Tinas Traum
Ein Musical: aufgeführt von Schülerinnen und Schülern der Deutschen Schule Bilbao
Im Frühjahr 2004 setzten sich vier Lehrer der Deutschen Schule Bilbao - die beiden Musiklehrer Annett und Mathias Böhm, die Deutschlehrerin Astrid Oppenhorst und die Leiterin der Theater-AG Eva Riesch-zusammen, um über die Möglichkeit zu sprechen, inwieweit es zu realisieren sei, an der Schule ein Musical aufzuführen.
Die vier Lehrer waren sich einig, dass es ein selbsterstelltes Stück sein sollte.

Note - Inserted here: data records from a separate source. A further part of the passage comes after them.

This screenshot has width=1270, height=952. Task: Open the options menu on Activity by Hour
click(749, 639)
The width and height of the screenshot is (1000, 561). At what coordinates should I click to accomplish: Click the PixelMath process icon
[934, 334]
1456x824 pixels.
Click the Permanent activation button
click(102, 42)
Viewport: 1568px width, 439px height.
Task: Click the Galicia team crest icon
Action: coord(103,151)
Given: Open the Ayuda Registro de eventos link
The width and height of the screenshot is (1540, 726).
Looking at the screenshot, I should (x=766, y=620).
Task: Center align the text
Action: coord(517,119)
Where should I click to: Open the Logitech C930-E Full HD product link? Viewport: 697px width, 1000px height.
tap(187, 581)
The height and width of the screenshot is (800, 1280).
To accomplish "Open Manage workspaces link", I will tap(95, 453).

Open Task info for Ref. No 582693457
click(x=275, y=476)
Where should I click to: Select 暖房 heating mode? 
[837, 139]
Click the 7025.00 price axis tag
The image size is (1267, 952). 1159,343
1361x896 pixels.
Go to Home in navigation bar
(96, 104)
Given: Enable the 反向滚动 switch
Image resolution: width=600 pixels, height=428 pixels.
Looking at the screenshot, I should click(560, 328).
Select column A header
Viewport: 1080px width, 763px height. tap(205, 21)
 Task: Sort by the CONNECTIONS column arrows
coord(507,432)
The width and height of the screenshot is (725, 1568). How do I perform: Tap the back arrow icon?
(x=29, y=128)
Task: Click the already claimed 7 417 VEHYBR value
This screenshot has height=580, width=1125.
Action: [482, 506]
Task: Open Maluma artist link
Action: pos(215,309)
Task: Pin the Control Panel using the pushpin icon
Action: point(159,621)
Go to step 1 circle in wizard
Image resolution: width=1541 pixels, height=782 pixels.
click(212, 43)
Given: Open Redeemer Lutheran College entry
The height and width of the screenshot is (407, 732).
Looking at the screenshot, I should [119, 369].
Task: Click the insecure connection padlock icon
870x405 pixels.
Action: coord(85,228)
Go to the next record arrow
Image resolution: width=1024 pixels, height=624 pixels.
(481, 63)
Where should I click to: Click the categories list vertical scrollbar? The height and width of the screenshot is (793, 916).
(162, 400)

Das Thema war schnell klar: Musik - Schulband - Mobbing. So entstand das Stück: Tinas Traum, die Geschichte eines etwa 15-jährigen Mädchens, die - da sehr schüchtern - von einer Mädchenclique gemobbt wird. Ihr Traum ist eine Karriere als Sängerin in der Schule, in der Schulband. Aber gerade die Sängerin, die am Anfang recht arrogant auftritt, ist ihre Hauptgegnerin. Auch zu Hause findet Tina wenig Unterstützung und stößt auf vermeintliches Desinteresse. Wären da nicht ihr Bruder Stefan und ihre Freundin Dani, würde ihr Leben so weiterlaufen. Aber mit Hilfe dieser Beiden entwickelt Tina ein größeres Selbstbewusstsein und hält dann auch ihrer Kontrahentin stand.
Die Jungen der Schulband finden ihrerseits heraus, dass Tina sowohl gut singen kann als auch in Ordnung ist. Monika, Tinas Gegnerin, stößt durch ihr Verhalten bei der Band auf Widerstand, und es sieht auf einmal so aus, als ob sie, der Star der Schule, nun alles verliert. Und wieder ist es Dani, die hilft. Am Ende hört Monika auf Tina zu mobben und - wie sollte es anders sein bei einem Musical - alle sind vereint. Monika und Tina singen beide in der Schulband! Deshalb auch das Abschlusslied: Das Leben ist schön!
Circa 1 1/2 Jahre dauerte es von der ersten Überlegung bis zur tatsächlichen Aufführung. Die Texte zur Musik und die Musik wurden von den beiden Musiklehrern Annett und Matthias Böhm geschrieben bzw komponiert. Annett Böhm und Astrid Oppenhorst schrieben den Text des Stückes in Zusammenarbeit mit Eva Riesch.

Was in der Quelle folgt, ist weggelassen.